木造アパートはリノベーションも難しく、耐震性も考えなければいけないため、建て替えを検討するケースも見られるようになります。
空室率で判断
建て替えをするには、現在入居している人の立ち退きが必要となります。
空室率が少ない(3割~4割ほど)で立ち退きに着手してしまうと、立ち退き料が大きな負担になったり、交渉が難航したりする可能性が高いです。
それを踏まえて考えてみると、空室率が5割を超えるようになってから立ち退きに着手するのが望ましいと言えます。

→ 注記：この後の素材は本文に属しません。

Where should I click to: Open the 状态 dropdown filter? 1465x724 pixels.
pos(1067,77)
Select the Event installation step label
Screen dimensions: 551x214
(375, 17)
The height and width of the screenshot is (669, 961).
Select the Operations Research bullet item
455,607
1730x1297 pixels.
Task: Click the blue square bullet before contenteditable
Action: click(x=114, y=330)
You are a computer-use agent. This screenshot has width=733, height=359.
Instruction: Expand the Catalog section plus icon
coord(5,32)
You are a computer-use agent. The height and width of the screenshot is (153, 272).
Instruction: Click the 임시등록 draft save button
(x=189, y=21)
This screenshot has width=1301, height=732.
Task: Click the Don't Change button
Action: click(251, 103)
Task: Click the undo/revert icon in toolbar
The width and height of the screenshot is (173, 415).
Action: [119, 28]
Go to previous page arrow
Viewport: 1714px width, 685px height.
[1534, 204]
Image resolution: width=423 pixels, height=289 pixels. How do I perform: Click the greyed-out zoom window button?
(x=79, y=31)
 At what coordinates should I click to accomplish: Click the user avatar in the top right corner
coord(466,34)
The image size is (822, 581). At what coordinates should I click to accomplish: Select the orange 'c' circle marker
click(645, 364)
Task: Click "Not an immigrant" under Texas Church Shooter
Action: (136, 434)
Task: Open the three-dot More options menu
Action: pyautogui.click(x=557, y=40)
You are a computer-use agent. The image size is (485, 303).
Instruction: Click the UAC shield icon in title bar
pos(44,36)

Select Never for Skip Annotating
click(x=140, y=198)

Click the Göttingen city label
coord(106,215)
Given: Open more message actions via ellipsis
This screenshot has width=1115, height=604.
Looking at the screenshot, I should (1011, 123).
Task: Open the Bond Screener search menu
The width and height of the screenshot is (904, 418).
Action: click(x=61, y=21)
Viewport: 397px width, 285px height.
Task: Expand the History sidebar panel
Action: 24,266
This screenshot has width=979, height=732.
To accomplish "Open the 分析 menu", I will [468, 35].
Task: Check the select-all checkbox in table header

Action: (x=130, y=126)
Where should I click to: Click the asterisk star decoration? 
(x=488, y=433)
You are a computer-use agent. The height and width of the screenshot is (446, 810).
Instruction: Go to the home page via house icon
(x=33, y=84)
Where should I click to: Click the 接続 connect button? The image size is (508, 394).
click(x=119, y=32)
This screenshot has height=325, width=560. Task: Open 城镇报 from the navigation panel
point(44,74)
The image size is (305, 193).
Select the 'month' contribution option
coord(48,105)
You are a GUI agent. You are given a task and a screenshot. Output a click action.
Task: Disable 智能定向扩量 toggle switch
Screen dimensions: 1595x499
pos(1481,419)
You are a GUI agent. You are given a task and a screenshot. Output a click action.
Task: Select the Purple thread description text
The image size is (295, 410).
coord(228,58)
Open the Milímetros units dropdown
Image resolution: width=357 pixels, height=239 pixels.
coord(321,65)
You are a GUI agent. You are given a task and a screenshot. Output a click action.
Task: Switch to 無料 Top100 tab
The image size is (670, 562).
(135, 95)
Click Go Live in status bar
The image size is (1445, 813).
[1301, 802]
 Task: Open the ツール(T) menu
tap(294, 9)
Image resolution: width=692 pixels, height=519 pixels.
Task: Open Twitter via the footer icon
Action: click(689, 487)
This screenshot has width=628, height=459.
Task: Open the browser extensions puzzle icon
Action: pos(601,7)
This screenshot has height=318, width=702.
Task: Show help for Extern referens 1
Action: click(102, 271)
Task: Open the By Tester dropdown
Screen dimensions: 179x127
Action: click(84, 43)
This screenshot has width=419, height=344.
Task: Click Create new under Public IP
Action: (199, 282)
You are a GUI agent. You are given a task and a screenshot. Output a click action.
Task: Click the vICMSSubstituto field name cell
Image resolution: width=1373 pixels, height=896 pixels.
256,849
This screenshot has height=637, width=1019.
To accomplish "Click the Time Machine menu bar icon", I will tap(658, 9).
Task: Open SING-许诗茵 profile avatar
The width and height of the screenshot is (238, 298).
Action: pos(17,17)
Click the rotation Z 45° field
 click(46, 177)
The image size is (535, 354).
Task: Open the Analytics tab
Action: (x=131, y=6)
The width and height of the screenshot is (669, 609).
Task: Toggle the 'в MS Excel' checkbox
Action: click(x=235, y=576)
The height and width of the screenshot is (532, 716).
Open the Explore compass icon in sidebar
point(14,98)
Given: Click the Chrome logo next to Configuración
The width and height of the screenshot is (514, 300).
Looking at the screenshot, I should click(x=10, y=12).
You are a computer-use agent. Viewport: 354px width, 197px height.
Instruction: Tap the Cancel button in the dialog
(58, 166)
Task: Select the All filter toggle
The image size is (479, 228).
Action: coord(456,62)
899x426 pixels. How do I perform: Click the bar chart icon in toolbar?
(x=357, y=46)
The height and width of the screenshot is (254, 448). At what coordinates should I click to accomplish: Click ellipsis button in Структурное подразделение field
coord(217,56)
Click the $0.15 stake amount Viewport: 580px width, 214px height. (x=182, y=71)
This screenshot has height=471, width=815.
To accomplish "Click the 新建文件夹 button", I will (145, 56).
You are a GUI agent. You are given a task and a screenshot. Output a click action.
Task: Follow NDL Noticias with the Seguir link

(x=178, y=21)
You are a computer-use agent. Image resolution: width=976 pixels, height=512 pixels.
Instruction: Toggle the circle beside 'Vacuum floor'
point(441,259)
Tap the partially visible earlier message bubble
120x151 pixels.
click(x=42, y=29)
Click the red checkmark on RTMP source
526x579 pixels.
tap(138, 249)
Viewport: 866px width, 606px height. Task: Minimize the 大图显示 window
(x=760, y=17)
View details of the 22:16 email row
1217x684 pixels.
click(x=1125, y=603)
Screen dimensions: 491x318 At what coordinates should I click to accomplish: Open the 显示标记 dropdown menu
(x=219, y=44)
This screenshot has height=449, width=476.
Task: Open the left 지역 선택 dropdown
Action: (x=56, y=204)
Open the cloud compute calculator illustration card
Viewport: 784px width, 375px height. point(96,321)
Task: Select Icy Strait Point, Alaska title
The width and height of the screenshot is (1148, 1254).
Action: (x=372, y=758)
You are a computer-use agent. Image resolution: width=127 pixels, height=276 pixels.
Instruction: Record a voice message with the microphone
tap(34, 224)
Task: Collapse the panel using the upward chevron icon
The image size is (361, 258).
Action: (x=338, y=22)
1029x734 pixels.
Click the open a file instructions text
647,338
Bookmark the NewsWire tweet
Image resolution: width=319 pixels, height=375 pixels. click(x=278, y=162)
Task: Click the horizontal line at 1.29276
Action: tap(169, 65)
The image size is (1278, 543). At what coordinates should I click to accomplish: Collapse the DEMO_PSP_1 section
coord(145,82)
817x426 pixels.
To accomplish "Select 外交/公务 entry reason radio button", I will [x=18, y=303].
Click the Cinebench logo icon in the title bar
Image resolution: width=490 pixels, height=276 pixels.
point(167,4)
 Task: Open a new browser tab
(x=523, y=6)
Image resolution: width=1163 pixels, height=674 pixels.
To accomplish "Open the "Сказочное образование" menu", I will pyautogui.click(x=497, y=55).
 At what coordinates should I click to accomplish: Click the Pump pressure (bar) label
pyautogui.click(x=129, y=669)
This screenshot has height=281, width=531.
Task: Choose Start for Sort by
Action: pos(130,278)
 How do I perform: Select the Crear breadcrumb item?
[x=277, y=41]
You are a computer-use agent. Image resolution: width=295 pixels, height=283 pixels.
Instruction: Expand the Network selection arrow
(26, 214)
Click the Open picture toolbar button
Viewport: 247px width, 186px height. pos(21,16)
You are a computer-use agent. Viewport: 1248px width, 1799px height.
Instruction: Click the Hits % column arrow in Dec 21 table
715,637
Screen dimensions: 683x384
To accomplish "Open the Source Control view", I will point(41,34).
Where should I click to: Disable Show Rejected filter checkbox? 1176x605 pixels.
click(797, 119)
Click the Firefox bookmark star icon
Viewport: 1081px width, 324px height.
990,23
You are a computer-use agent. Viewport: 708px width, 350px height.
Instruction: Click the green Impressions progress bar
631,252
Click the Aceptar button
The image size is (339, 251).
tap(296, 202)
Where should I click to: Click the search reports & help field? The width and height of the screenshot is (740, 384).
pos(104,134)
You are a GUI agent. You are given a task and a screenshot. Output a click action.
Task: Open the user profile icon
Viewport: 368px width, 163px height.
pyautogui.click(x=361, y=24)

入居者が自然に減っていけば、立ち退きもスムーズに進みやすくなり、本格的な建て替えまで順調に進みやすくなるでしょう。
維持費用で判断
築年数が経過すると維持費用が断続的にかかるようになっていきます。
高額なリフォームが必要になってきた場合は、建て替えを検討すべき時期だと言えるでしょう。
物件によっては、室内の設備などが新しくても外見が古いケースもあります。
そのような物件は、外見の古さや築年数が理由で家賃アップがそこまで大きくできない可能性が高いです。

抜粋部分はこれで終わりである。